→ **Exercise objective**: Please write back every entry exactly, character for character.

Records drawn from a dataset
==================================================
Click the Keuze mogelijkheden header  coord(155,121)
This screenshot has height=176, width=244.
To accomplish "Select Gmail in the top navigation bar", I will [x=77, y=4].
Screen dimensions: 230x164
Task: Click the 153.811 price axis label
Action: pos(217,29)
==================================================
→ **Response to the exercise**:
Click the Keuze mogelijkheden header  coord(155,121)
This screenshot has height=176, width=244.
To accomplish "Select Gmail in the top navigation bar", I will [x=77, y=4].
Screen dimensions: 230x164
Task: Click the 153.811 price axis label
Action: pos(217,29)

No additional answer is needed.